Without these constraints, a compromised agent low in the hierarchy can request delegation from a higher-privileged orchestrator and reach resources outside its intended scope. The full attack surface is covered in the threat model for agent-to-agent delegation abuse.

Enforce at Runtime and Audit the Effective Set

Least privilege provisioned at setup time erodes unless it is enforced at runtime. An agent that was correctly scoped six months ago may have accumulated connections, been assigned to new workflows, or been granted temporary access that was never revoked. Runtime enforcement catches drift that provisioning reviews miss.

Runtime enforcement for agents typically looks like per-request permission checks against the agent's current effective permission set, budget and rate enforcement that stops an agent whose consumption pattern deviates from its expected footprint, and revocation propagation that immediately invalidates credentials and connections when a task completes.

When something goes wrong, you need to reconstruct exactly what an agent was permitted to do at the moment of the incident. That means logging the effective permission set — the union of all permissions from all assigned roles and connections — not just the role names assigned. A role name is a label; the effective permission set is the actual access. Complement permission audit records with behavioral traces: which APIs were called, which tools were invoked, what data was read or written. The combination of "what the agent was allowed to do" and "what the agent actually did" is what makes post-incident reconstruction possible.

How Praesidia Approaches Least Privilege

Praesidia models agents as first-class principals with their own identity, assigned roles drawn from a centralized permission catalogue, and per-connection access policies. Permissions are enforced on every request, and an effective-permission endpoint lets you audit the full access set at any point rather than inferring it from role assignments.

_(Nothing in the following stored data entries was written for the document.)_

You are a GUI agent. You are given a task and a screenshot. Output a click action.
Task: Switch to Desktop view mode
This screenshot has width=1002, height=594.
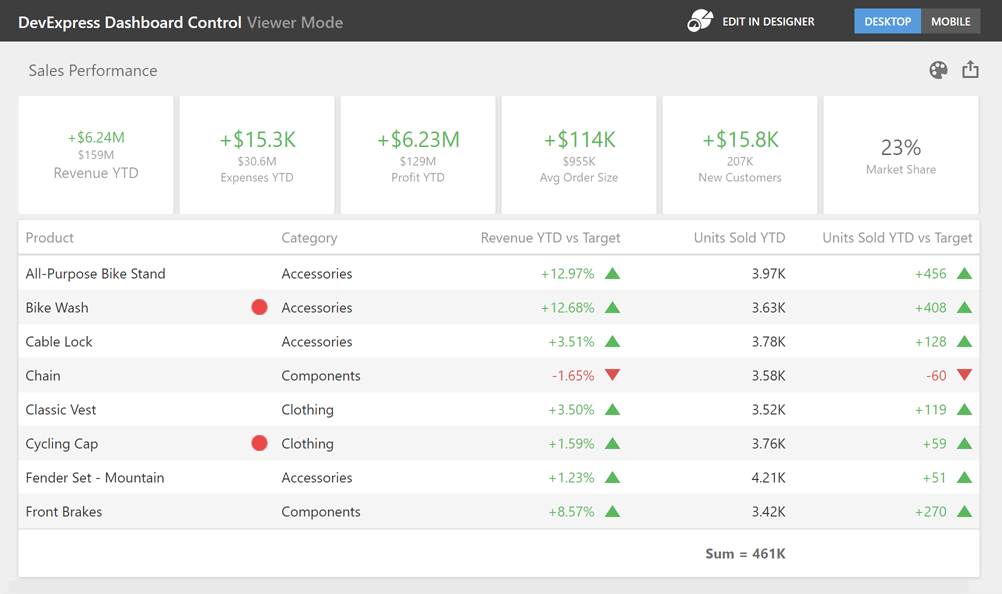tap(887, 21)
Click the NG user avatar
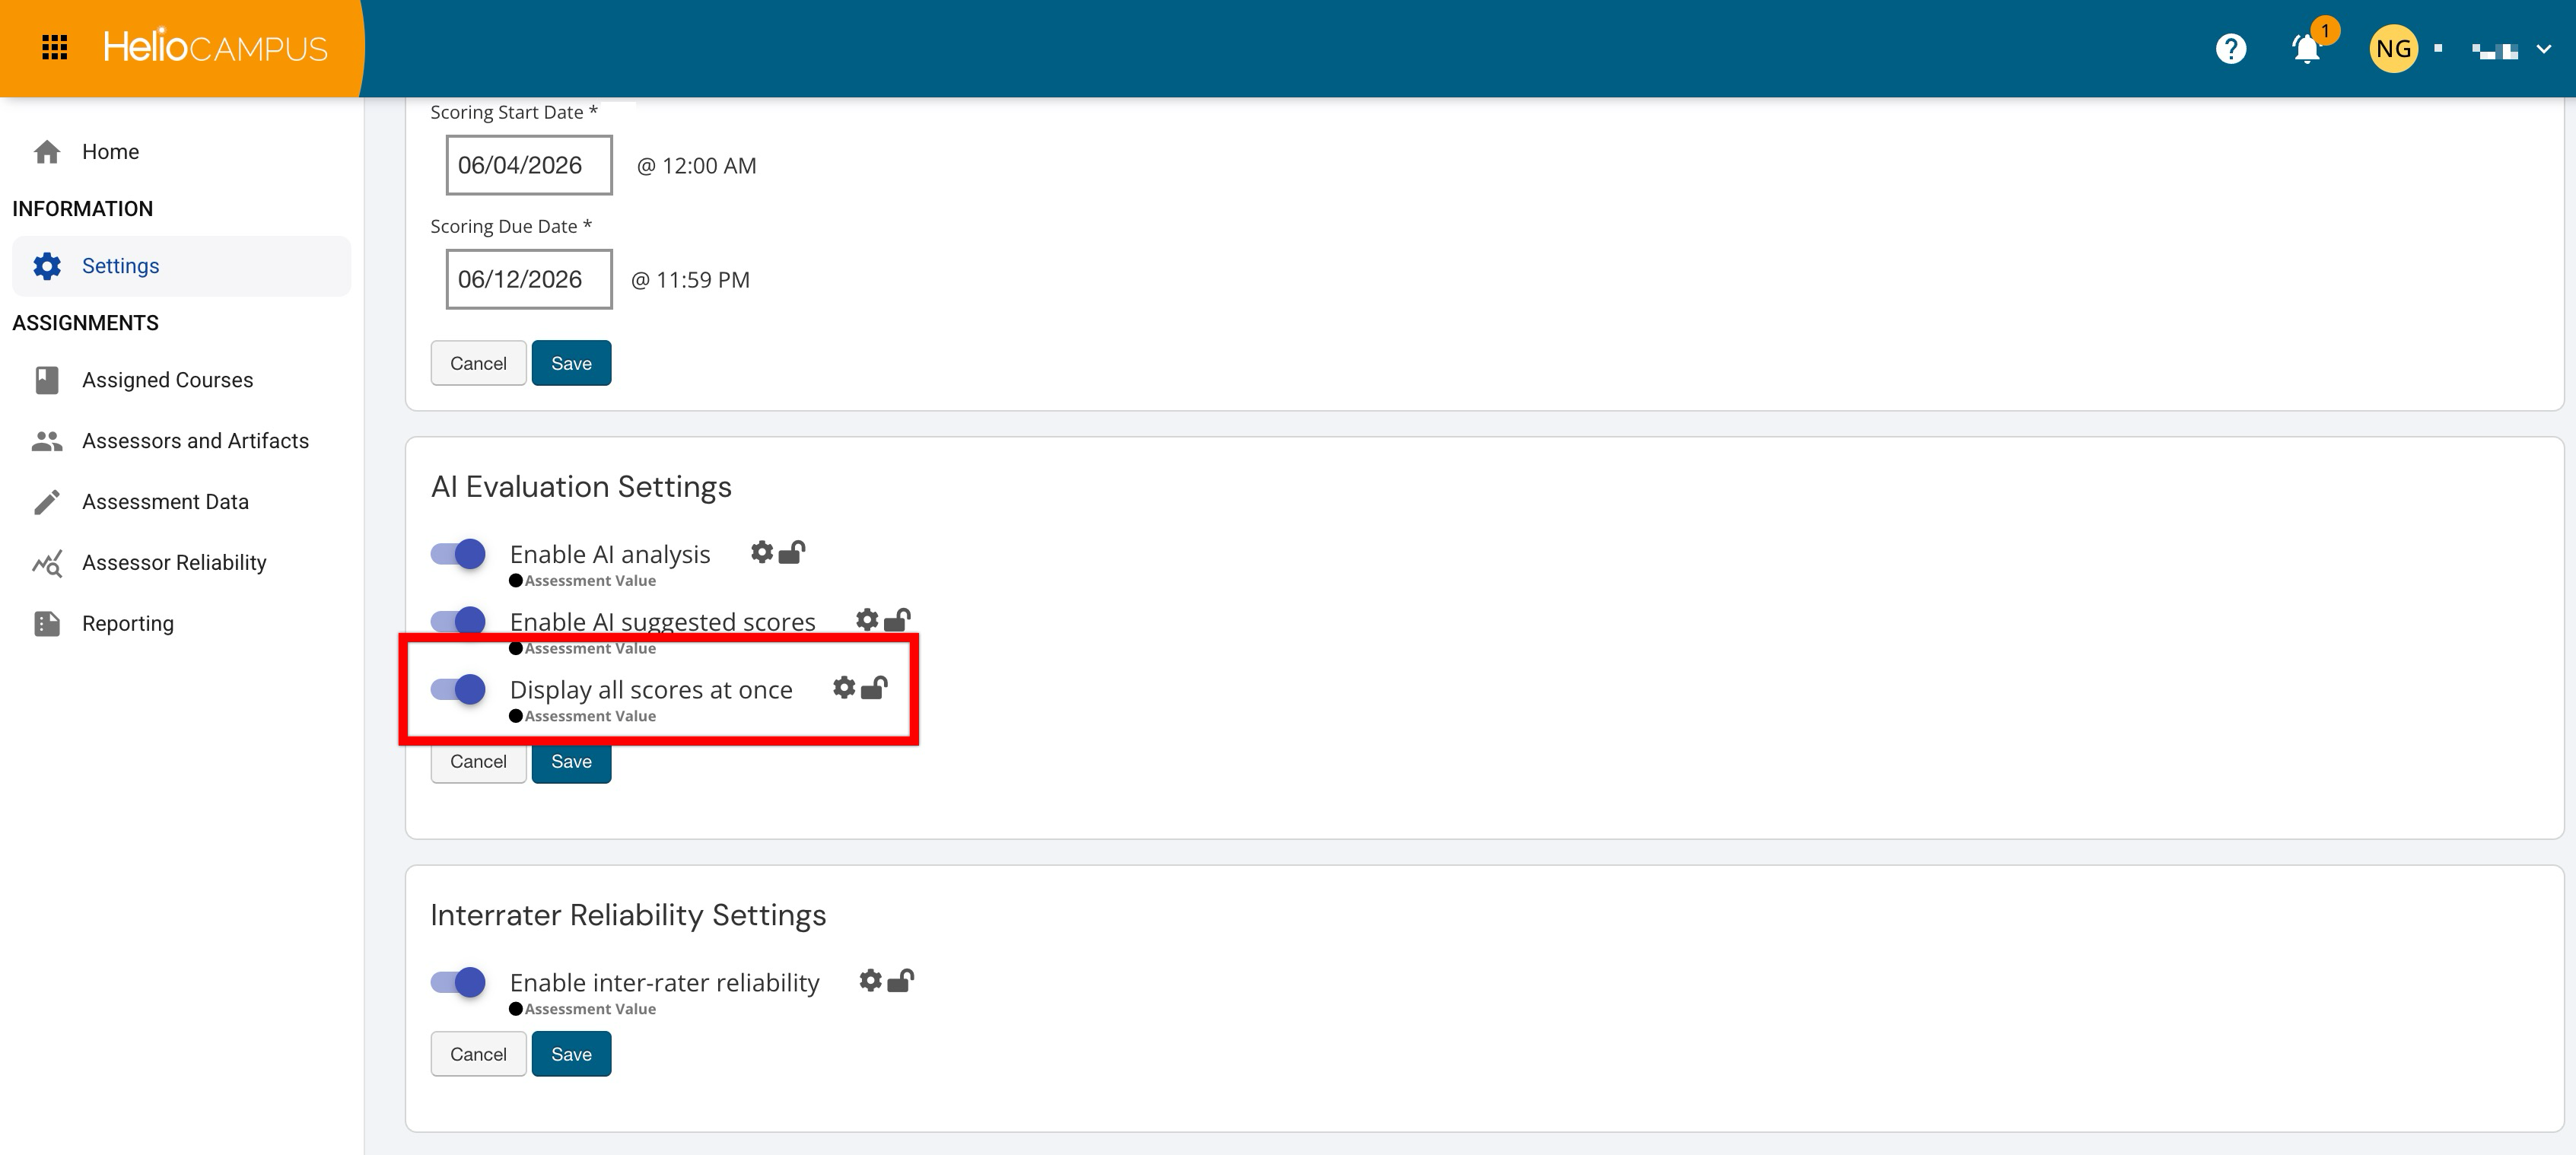 [x=2393, y=49]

For organizations with complex agent deployments, the custom roles capability allows you to define task-scoped roles precisely rather than approximating access with the built-in set. The permission catalogue is grouped by functional domain — data access, configuration management, workflow control — so you can reason about access in the same terms your teams use to describe agent tasks.

You can explore how these controls fit your deployment in the Praesidia documentation or start with a self-assessment at /assessment. For a broader view of how identity and access controls fit within a mature agent governance program, see the AI governance maturity model.

Common questions

What is the difference between least privilege for agents and for human users?

Human roles are relatively stable and map to job functions. Agent access should be scoped to a specific task, time window, and connection set — much narrower and more variable than a human role. Agents also participate in delegation chains that have no direct human analogue, so least privilege for agents requires additional controls around how permissions transfer across agent-to-agent calls.

How do I handle an agent that needs elevated access temporarily?

Treat temporary elevation the same way you would for a human: grant it through a time-bounded credential or connection policy, require an explicit authorization record, and revoke it automatically when the time window closes. Never expand the agent's base role to accommodate a one-time need — that expansion tends to persist indefinitely.

Can I enforce least privilege if I do not control the agent's code?

Yes. Least privilege is enforced at the infrastructure layer — in the credentials you issue, the connection policies you define, and the permission checks on every request — not inside the agent's code. An agent that does not have a credential to call a service cannot call it, regardless of what its code attempts. This is why issuing narrow, revocable credentials at the platform layer is more reliable than attempting to govern behavior through prompt instructions alone.